Cylindrical Rotation Volume Help

[AdiV]

Homework Statement

The region R enclosed by the coordinate axes and the graph of y = k(x-2)^2 is shown above. When this region is revolved around the y - axis, the solid formed has a volume of 8*pi cubic units.

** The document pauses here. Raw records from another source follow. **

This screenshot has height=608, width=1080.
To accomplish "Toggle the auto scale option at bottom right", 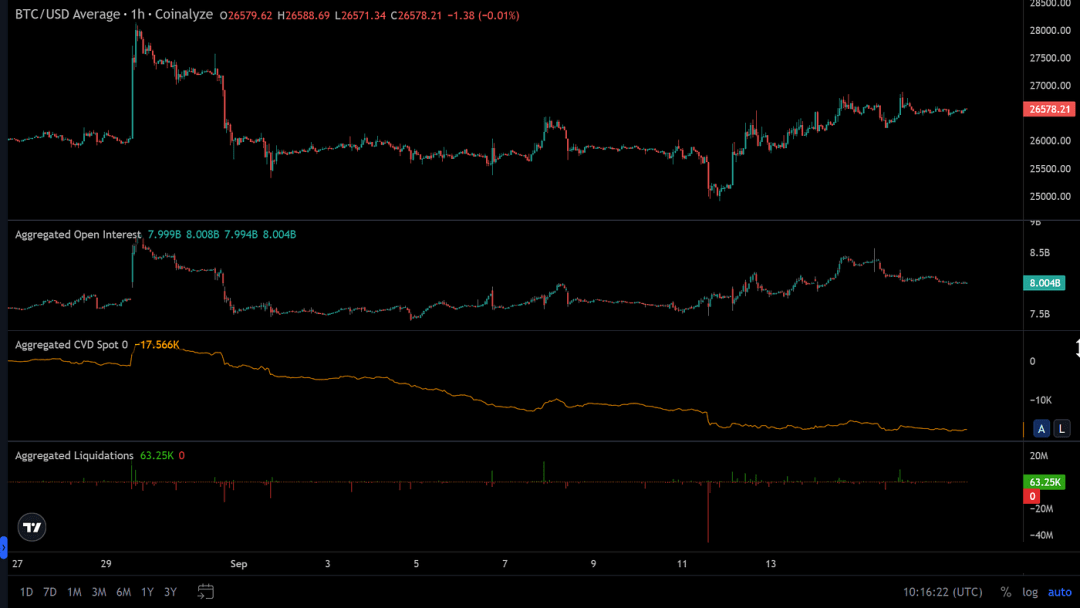I will (1059, 592).
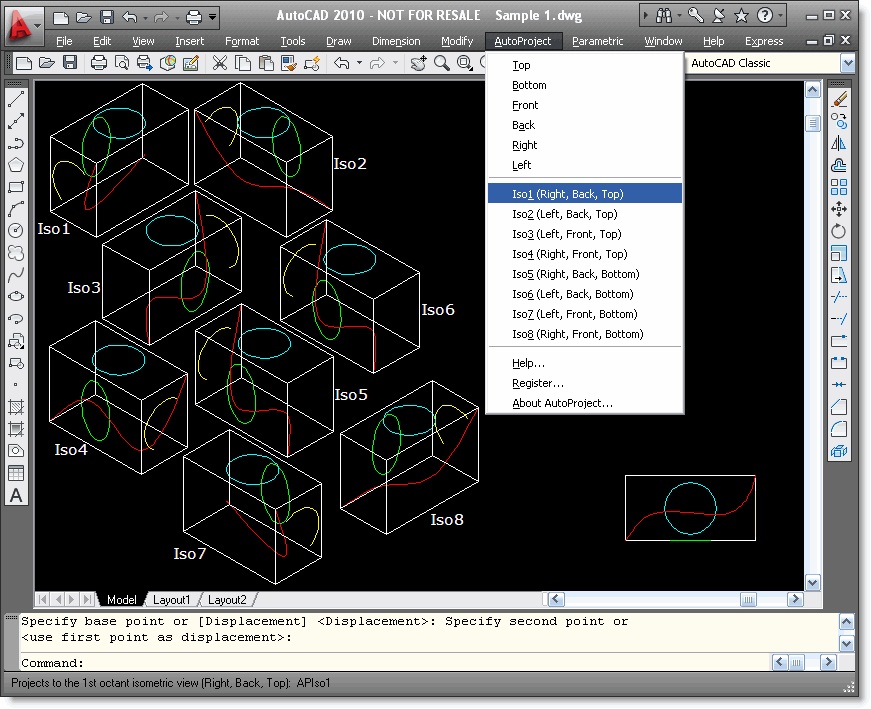Click the Pan hand tool icon
This screenshot has width=871, height=709.
point(417,63)
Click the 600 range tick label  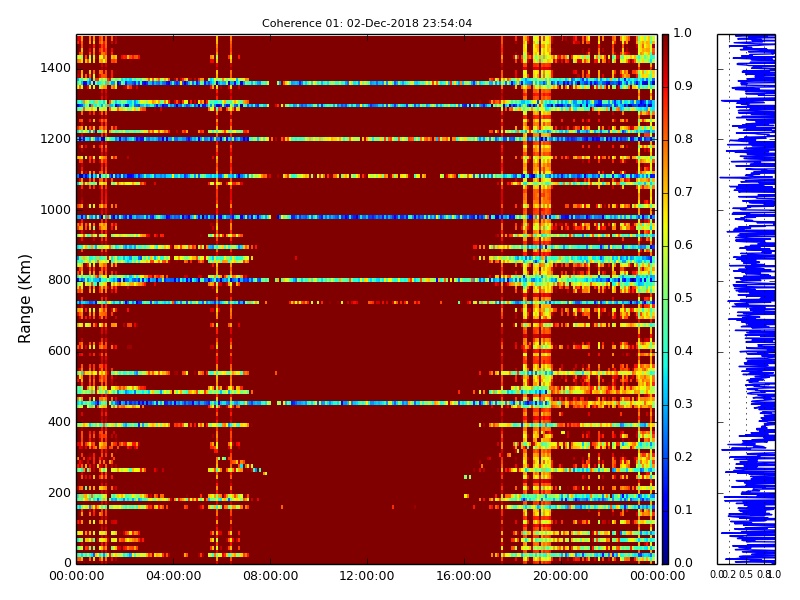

What is the value of k?

A) 1
B) 4/3
C) 3/pi
D) 2
E) 3

Homework Equations

V = 2*pi f a -> b x [ f(x) - g(x) ] dx

The Attempt at a Solution

Ok so I pluged in 8 pi in for volume and the function for f(x) and o for g(x) and tried solving it.
After simplifying I got 4 = 8/3k
and for k I got 12/8

But that is not an answer choice.

Can I get some help, I would really appreciate it!
Thank You very much!

 

[chickendude]

Using the shell method, volume is

V = 2\pi\int_a^b x * f(x) dx

plugging in y=f(x) and the bounds determined by the x and y intercepts
= 2\pi k \int_0^2 x * (x-2)^2 dx

= 2\pi k \int_0^2 x^3 - 4x^2 + 4x dx

= 2\pi k \left[ \frac{x^4}{4} - \frac{4x^3}{3} + 2x^2 \right]_0^2

= 2\pi k \left[ 4 - \frac{32}{3} + 8 \right]

= \frac{8}{3}\pi k

since we know the volume is 8\pi

8\pi = \frac{8}{3}\pi k

k = 3
bam

 

[AdiV]

Ohh, thanks, yeah I made a calculation error, Thanks!